Give Directly?

Give Directly?

G3FVYeVSeveral secret, unnamed villages in Kenya have become the “beta test” for the theory that a guaranteed income will eradicate poverty world-wide.

The Silicon Valley motivated charity, GiveDirectly disperses its donations to Kenyan villages in cash as a guaranteed monthly income. No tractors, no computers, no medicine, no scholarships or other training – just cash. The organization has operated since 2008 and believes it now has the data to prove its theory.

GiveDirectly’s results are causing a great stir. A New York Times Magazine article recently detailed the project’s work in a single village in Kenya. (The villages are kept “secret” for the obvious reason that the outcry and competition from so many other poor villages would be hard to manage.)

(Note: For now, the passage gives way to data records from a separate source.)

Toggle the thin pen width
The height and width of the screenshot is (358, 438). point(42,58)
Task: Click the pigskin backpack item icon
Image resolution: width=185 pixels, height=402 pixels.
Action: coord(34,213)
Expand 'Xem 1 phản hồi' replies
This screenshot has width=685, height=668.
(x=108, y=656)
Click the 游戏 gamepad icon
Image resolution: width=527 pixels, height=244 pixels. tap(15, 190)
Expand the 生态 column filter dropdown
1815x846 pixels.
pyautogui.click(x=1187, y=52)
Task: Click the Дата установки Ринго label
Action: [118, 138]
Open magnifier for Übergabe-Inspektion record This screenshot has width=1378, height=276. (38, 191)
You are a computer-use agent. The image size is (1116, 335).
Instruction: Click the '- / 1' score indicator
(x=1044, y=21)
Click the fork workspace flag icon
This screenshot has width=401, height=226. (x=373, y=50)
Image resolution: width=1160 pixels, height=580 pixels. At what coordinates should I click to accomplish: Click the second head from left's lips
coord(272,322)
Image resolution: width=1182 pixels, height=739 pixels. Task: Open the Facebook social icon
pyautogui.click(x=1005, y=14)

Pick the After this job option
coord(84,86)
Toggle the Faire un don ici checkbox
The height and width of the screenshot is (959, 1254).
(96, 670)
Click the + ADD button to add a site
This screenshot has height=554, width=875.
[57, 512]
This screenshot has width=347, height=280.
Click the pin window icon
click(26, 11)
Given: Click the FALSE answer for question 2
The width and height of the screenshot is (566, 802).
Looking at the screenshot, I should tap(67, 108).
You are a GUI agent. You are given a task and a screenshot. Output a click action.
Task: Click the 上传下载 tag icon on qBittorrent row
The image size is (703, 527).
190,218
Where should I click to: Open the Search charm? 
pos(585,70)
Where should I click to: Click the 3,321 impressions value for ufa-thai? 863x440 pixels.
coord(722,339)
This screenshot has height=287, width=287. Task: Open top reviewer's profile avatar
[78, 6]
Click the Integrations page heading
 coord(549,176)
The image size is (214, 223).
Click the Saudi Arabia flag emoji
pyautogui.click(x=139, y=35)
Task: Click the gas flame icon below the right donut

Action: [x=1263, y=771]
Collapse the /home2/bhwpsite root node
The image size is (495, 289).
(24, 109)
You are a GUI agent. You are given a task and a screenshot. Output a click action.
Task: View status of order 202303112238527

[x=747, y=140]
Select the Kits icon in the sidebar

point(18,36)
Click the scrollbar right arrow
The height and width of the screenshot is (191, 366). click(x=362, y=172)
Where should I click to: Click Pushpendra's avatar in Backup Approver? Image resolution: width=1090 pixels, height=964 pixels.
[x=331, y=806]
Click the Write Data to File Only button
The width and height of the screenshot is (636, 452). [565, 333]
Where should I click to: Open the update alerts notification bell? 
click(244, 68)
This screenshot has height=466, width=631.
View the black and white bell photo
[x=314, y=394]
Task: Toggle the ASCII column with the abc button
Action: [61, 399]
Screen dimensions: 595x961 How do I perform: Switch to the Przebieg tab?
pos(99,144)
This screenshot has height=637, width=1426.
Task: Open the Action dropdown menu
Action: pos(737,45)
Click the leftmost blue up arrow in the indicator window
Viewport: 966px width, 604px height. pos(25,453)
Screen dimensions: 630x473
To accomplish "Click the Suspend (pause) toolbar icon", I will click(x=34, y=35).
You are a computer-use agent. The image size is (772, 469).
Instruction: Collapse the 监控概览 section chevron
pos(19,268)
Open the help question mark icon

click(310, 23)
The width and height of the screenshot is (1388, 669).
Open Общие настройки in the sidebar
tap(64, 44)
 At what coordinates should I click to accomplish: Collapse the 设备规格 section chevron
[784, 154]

The simple project gives every resident of the village a guaranteed personal monthly income for 12 years. The monthly Kenyan stipend of about $22 is calculated to just raise the villagers above the poverty level as defined for their area. The term of project was presumed the length needed for the villagers to achieve self-sustenance.

The Times article basically applauds the effort, but it details negative effects that weren’t expected, especially those caused by missed payments (usually for technological reasons) or payments that split families or previous social groupings. But in the main:

“GiveDirectly wants to show the world that a basic income is a cheap, scalable way to aid the poorest people on the planet.”

Too simple, according to many economists.

First of all presume the theory works. GiveDirectly is buoyed by a study from the Brookings Institute that all the world’s poor could be raised just above the poverty line right now for $66 billion, a starkly small amount in a world economy that approaches $100 trillion.

But a one-time payment does not sustenance achieve. More careful analysis by such economic heavy weights as Berk Ozler of the World Bank, using the unproved notion of 12 years as long enough to achieve sustenance, puts the project figure near $3 trillion.

Nevertheless, GiveDirectly’s billionaire Silicon supporters see the early performance data of their project as so encouraging they are starting to pass around the notion that a cut-off date might not be a good idea.

In other words, they believe the overall growth of the economy created by their UBI seed money far exceeded their expectations. Self-sustenance is no longer questioned and seemed to have been achieved much more quickly than 12 years. So why stop priming the pump? The exceptional growth theoretically creates enough tax revenue to keep it going ad infinitum.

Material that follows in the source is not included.